Ingestion of a foreign object, including a dental object, can lead to a trip to the emergency room. This article describes the accidental swallowing of a key that was used to activate a rapid maxillary expander. An orthodontic patient swallowed the key while trying to activate the appliance at home. The object’s trajectory was followed on radiographs until it was eliminated. Possible clinical complications, legal implications of this situation, and practices for prevention are described.
The ingestion of a foreign object is a complication often seen in the hospital emergency rooms. The dental department, where instruments and products are manipulated inside the mouth, is an environment of risk. Dental objects that have been swallowed include dental prostheses and endodontic instruments. The ingested object can pass through the gastrointestinal tract uneventfully, but it can sometimes cause serious complications. Treatment depends on the type and size of the object and its location.
During dental treatment, we must be aware of practices that decrease the risk of accidentally swallowing an object. In the doctor’s office, patients must be guided to prevent such occurrences.
The purpose of this article is to describe a clinical case of accidental deglutition of the key used to activate a rapid maxillary expansion appliance. Some clinical and legal implications are discussed, mainly emphasizing the care needed to prevent such an accident.
Case report
A 9-year-old boy arrived at the emergency service of the hospital after he swallowed the key for his Haas rapid maxillary expansion appliance. The parents reported that the key slipped during the activation of the appliance that day at home. The child was not in discomfort nor did he have signs of asphyxia or vomiting. The frontal x-ray of the abdomen confirmed the presence of the key in the stomach ( Fig 1 ). The child did not have a history of swallowing objects or of surgeries in the gastrointestinal tract. Thus, a fiber-rich diet was recommended to facilitate natural elimination of the key. Two days later, the abdominal x-ray showed that the key had moved into the region of the sigmoid colon ( Fig 2 ).
The parents were advised to return to the hospital after 2 days for a third x-ray. On the same day, however, the parents confirmed that the key was in the child’s excrement. An occult blood test was negative, suggesting no bleeding in the intestine. The patient was followed, and treatment concluded without new implications.
Discussion
Objects can be accidentally inhaled or swallowed. The most serious situation is when they are inhaled, with the possibility of suffocating. In such cases, surgical intervention is often required. Although this is more serious than deglutition, it is less common and normally affects small children, or unconscious, mentally ill, or disabled people whose coordination or control of deglutition is impaired. When foreign objects are swallowed, they can lodge in the throat, esophagus, stomach, intestine, or simply transit through the gastrointestinal tract and then be eliminated in the excrement. This procedure is generally is indicated for asymptomatic patients with nonaggressive object deglutition, without respiratory symptoms, and with no history of illnesses or surgeries in the gastrointestinal tract. Normally, when the object reaches the stomach, it has a 90% possibility of passing through the gastrointestinal tract without problems. About 10% to 20% do not require surgical intervention, and less than 1% need surgical intervention. The risk of injury increases when the swallowed object is greater than 5 cm or has a pointed shape. The situation must be followed carefully, with a series of radiographs if the patient remains asymptomatic and, if the object is radiopaque, until it is found in the excrement. Our patient did not report discomfort during this time, and the radiographs demonstrated that the object was transiting through the gastrointestinal tract normally.

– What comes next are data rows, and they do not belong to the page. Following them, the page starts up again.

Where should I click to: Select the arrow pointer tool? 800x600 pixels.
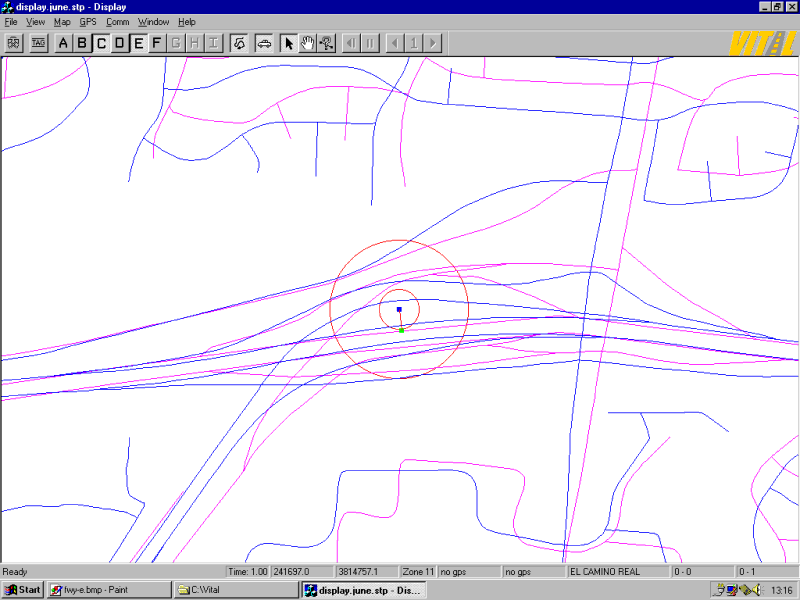point(289,43)
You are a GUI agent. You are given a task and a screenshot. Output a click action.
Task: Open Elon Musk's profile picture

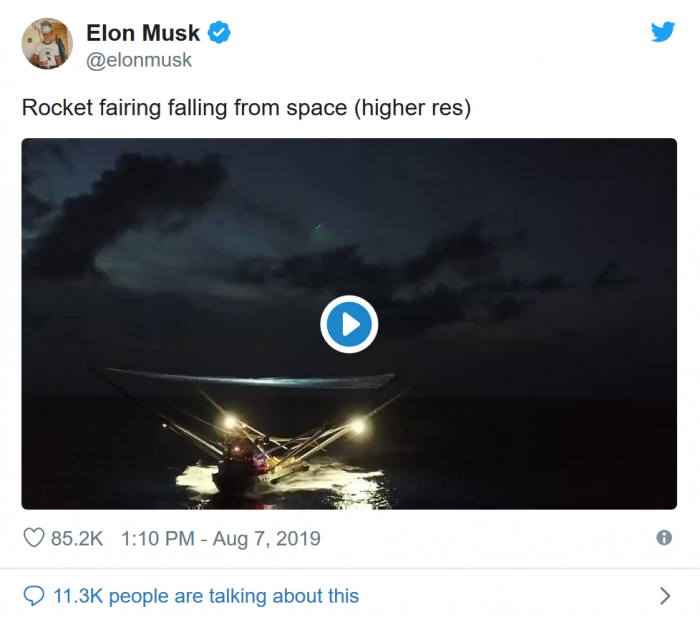coord(47,44)
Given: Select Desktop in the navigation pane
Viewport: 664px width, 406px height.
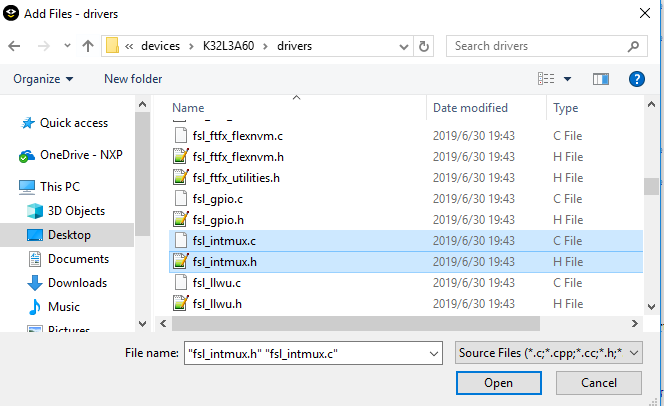Looking at the screenshot, I should tap(69, 235).
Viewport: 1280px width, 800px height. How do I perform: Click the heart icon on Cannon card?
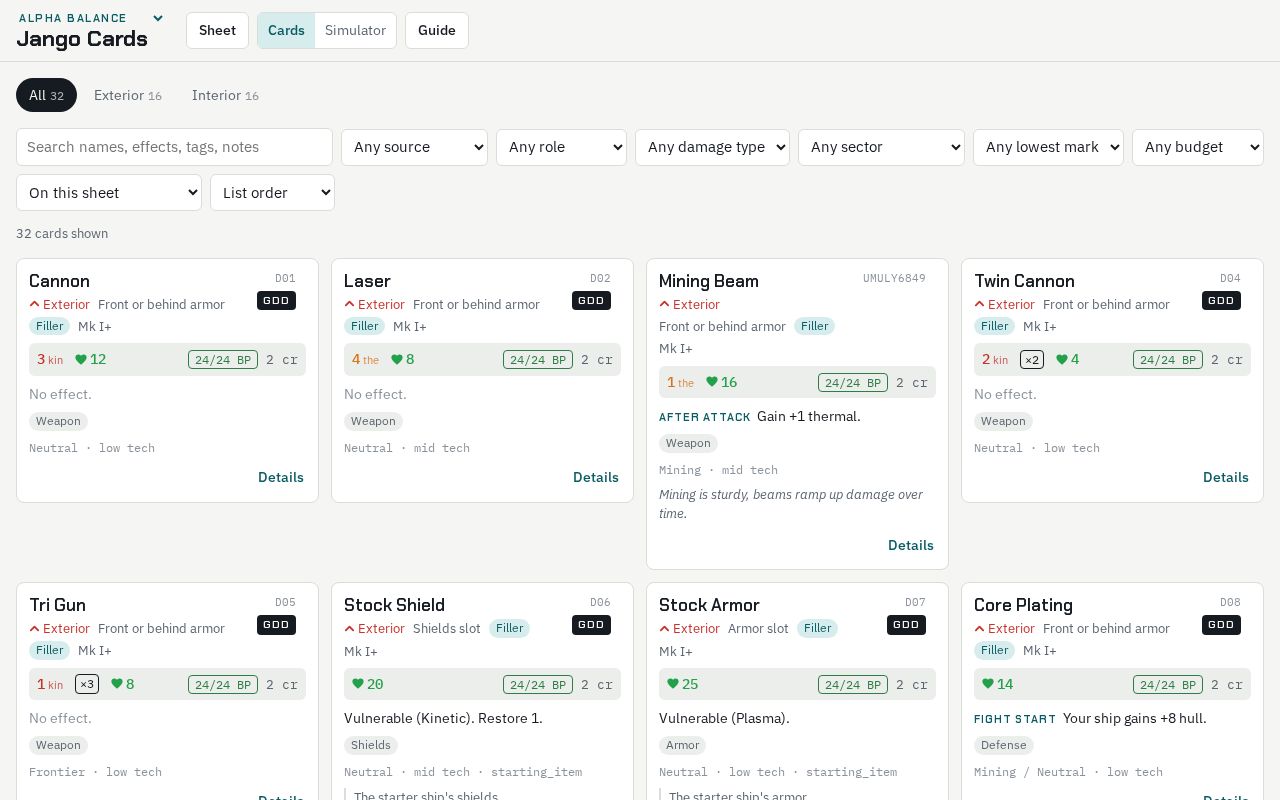click(81, 360)
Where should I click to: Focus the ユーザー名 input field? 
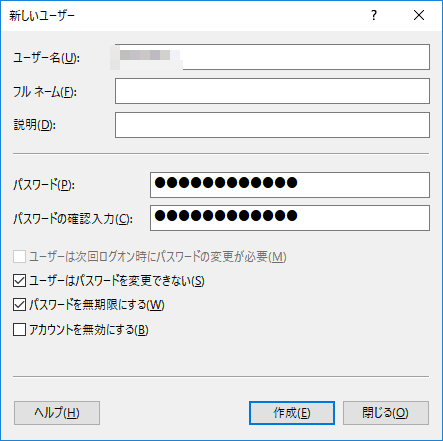pos(272,57)
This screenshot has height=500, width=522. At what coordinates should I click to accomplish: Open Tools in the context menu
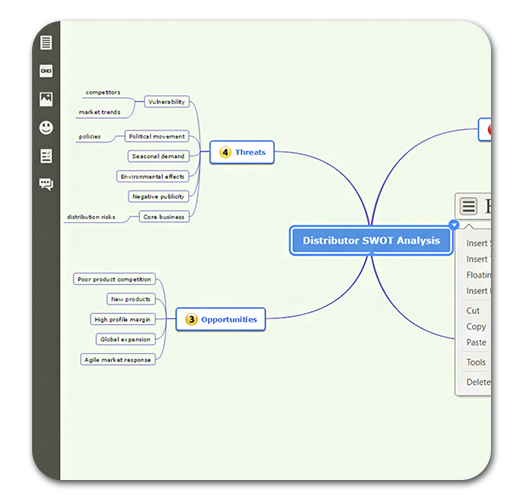coord(476,362)
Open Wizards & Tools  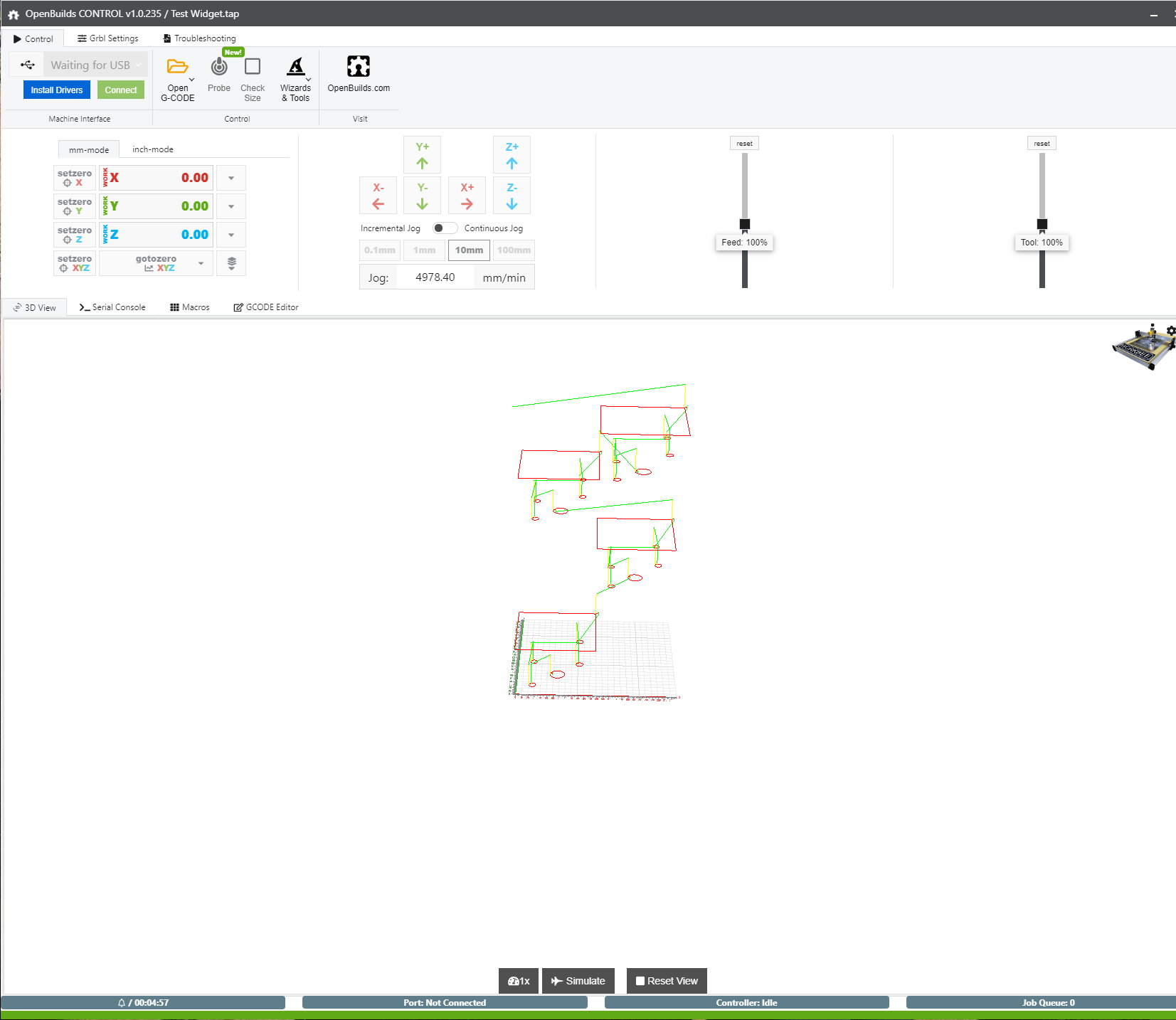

When objects are lodged in the gastrointestinal tract, some type of intervention is necessary, such as endoscopy or surgery, to prevent abscesses, perforations, and mediastinitis. If the object remains motionless for 3 days in the intestine or 1 week in the stomach, surgery is required.
Beyond the medical complications, this situation can lead to the loss of professional credibility or litigation. A patient might need only to document that he or she suffered some form of damage to bring a legal claim against the dentist. The dentist must demonstrate that he or she was not at fault. If there was evidence of recklessness on the part of the dentist, he or she can be liable both criminally and civilly for the actual damages. Even if the patient does not take legal action against the dentist, such an event can result in ineffective treatments or reduced patient cooperation because of distrust.
The best option is to prevent accidents. For rapid maxillary expansion activation keys, some steps must be followed. The first is to use dental floss tied around the key and then rolled up on the finger to allow ready recovery in case of deglutition or aspiration. This is already practiced for other dental objects such as tranpalatal arches, bands, and protheses. Another possibility is to use a key that is connected to a plastic spatula or handle ( Fig 3 ).